(Beginning of Supplied entries)

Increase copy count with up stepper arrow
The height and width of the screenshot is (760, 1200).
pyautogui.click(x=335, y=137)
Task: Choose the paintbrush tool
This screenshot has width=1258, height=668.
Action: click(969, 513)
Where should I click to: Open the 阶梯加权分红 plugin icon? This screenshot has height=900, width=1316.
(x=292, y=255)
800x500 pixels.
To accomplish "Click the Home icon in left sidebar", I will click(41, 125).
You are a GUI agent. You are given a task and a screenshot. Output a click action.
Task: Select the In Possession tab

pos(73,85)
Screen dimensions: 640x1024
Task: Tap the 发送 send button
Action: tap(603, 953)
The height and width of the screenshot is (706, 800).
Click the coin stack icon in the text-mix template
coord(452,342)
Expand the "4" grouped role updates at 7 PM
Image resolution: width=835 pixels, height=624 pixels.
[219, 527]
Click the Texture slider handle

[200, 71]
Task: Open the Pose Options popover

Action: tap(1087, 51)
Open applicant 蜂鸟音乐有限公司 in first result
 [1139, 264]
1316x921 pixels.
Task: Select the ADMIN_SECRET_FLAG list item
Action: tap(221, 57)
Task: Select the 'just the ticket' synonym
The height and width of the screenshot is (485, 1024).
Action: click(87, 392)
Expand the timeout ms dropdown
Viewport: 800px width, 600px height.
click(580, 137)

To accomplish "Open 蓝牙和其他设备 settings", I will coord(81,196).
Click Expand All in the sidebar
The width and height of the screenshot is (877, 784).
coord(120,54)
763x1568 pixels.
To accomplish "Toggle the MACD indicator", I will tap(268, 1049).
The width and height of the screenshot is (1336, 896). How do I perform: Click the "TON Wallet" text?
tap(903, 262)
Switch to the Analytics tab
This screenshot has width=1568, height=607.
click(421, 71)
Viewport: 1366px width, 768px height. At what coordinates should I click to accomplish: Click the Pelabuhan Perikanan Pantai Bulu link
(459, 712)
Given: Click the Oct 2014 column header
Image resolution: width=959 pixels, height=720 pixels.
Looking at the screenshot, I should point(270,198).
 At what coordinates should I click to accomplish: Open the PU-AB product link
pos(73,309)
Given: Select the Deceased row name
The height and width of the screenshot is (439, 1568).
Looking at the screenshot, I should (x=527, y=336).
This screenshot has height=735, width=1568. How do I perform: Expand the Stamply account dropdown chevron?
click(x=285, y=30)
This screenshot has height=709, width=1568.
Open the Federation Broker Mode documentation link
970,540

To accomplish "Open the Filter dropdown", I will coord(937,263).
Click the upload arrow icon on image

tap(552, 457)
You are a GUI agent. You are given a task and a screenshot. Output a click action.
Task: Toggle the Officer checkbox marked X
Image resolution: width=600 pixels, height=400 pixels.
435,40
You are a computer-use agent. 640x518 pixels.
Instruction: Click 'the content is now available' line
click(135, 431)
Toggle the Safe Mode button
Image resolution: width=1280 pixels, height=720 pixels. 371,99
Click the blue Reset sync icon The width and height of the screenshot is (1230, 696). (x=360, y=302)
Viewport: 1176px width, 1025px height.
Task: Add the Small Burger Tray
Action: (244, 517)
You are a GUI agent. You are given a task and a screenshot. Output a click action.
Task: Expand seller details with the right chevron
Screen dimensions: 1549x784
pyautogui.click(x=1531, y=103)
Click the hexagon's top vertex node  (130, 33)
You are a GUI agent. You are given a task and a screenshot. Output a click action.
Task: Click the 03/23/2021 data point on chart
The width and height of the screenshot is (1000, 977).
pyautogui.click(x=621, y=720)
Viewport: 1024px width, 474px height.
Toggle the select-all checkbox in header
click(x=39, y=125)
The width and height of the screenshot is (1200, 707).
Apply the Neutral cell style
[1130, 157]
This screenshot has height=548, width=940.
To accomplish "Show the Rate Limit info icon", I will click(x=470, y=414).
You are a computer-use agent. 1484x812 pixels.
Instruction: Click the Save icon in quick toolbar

(End of Supplied entries)

» Work instructions
Transcribe word for word the lines from the one holding "Toggle the select-all checkbox in header" to the last line of the listing above, inclusive.

» Result of this exercise
Toggle the select-all checkbox in header
click(x=39, y=125)
The width and height of the screenshot is (1200, 707).
Apply the Neutral cell style
[1130, 157]
This screenshot has height=548, width=940.
To accomplish "Show the Rate Limit info icon", I will click(x=470, y=414).
You are a computer-use agent. 1484x812 pixels.
Instruction: Click the Save icon in quick toolbar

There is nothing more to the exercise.